◆ Supplied passage
Milton Ingley, who owned the porn studio, made copies of the tape and destroyed the original. Ingley and Gauthier shopped the tapes around, finally passing the tapes off to Louie Peraino, who ran an adult video production called Arrow Productions. Gauthier told Rolling Stone Peraino lent Ingley $50,000 to distribute the tape and release it over the Internet, with the interest on the loan and a promised cut of sales.
Ingley and his associates then sold the tapes online and around Los Angeles. In mid-January 1996, Lee and Anderson noticed the safe and tape were missing, and sent people (read: a biker gang and lawyers) to hunt down Ingley and Gauthier. But by then, it was too late to the public from seeing the tape.
According to Rolling Stone, "word came" to Lee and Anderson that Penthouse had the tape. On March 26, 1996, the couple filed a $10 million lawsuit for both a temporary restraining order and permanent injunction against the magazine, plus lawsuits against everyone they thought had the tape, including Ingley and Gauthier, to stop anyone from sharing the video.
None of the lawsuits panned out. Both the restraining order and injunction against Penthouse were rejected. The magazine's lawyer argued that since the couple often talked about their sex life to media (and Anderson had posed nude before), the Lees had "forfeited their privacy rights," according to Rolling Stone. None of the other individuals named in the suit, including Ingley and Gauthier, formally said they had a copy.
Still, Ingley and Gauthier began facing pressure from Lee’s attorneys, a mysterious biker gang who harassed them for the tape, and Peraino, who wanted a return on his investment. Ingley left for Amsterdam, and continued to sell the tape online. Over the next year, Ingley and Gauthier’s tape-selling business began to slow. Copycat websites appeared online, and the final shipment of tapes was mailed on September 27, 1997.
Unfortunately for Gauthier, Peraino had ties to the New York mob, and to pay back the money Gauthier owed, Peraino put him to work collecting debts to the organization. In the meantime, Ingley was served an injunction by the court to stop selling the tapes in October 1997. It didn't matter, though; by then, the damage had been done. Bootleg copies were everywhere, and the media frenzy was unstoppable.
Then, on November 7th, 1997, 25-year-old Seth Warshavsky procured a copy of the tape. Warshaskvy, an "Internet wunderkind," according to Rolling Stone, made money through various online ventures including streaming video, pay-per-click ads, and online credit card processing. He also claimed to have nude performers on his website, Club Love. In a brazen move, Warshavsky aired the Lees' sex tape on Club Love for five straight hours on loop for the site's subscribers. Exhausted by trying to stop everyone sharing the tape, and perhaps underestimating the reach of the Internet, Lee and Anderson signed away their rights to Warshavsky on November 25th of the same year.
Warshavsky then made a deal with adult distributor Vivid Entertainment, which went on to sell VHS tapes of the tape for anyone to acquire in stores in early 1998. He also chased down bootleggers online and convinced them to pay a licensing fee to continue selling the tape.
Lee and Anderson sued Warshavsky. When the couple signed away the rights, they thought he'd only be able to sell the tapes online, and not make physical copies to sell and rent in stores. A judge ordered him to pay the couple $740,000 each, but according to Rolling Stone, they never saw the money. Warshavsky then ran off to Bangkok, since the FBI and Department of Justice were investigating his business practices.
Cort St. George, a pro golfer who initially gave the tape to Warshavsky, took over the web and pay-per-view rights for the tape in 2003. In 2011, he let the license rights to the tape lapse, and told Rolling Stone he felt as if the tape was “bad karma”.
“I worry about myself sometimes,” he said. “What did I really do?”

◆ To do
Summarize the account of the Lee and Anderson tape in three sentences. The material that comes next has no connection to the text above.

◆ Available data
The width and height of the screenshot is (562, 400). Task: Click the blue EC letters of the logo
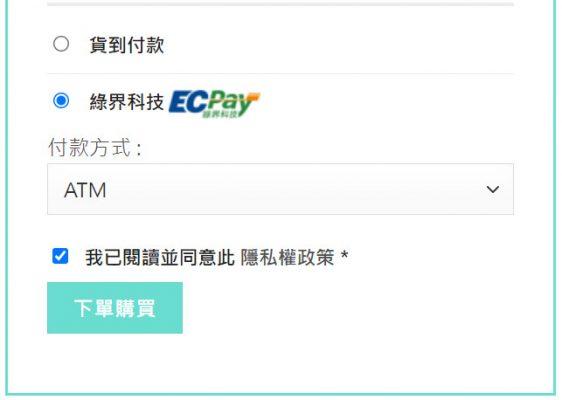point(187,103)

◆ Answer for this exercise
Milton Ingley copied the tape, borrowed $50,000 from Louie Peraino of Arrow Productions, and with Gauthier sold copies online and around Los Angeles. Lee and Anderson's lawsuits, including one against Penthouse, all failed, and by the time Ingley was ordered to stop selling in October 1997, bootleg copies were everywhere. Seth Warshavsky aired the tape on his site Club Love, got the couple to sign away their rights on November 25, 1997, and sold VHS copies through Vivid Entertainment; a judge later ordered him to pay the couple $740,000 each, but they never saw the money.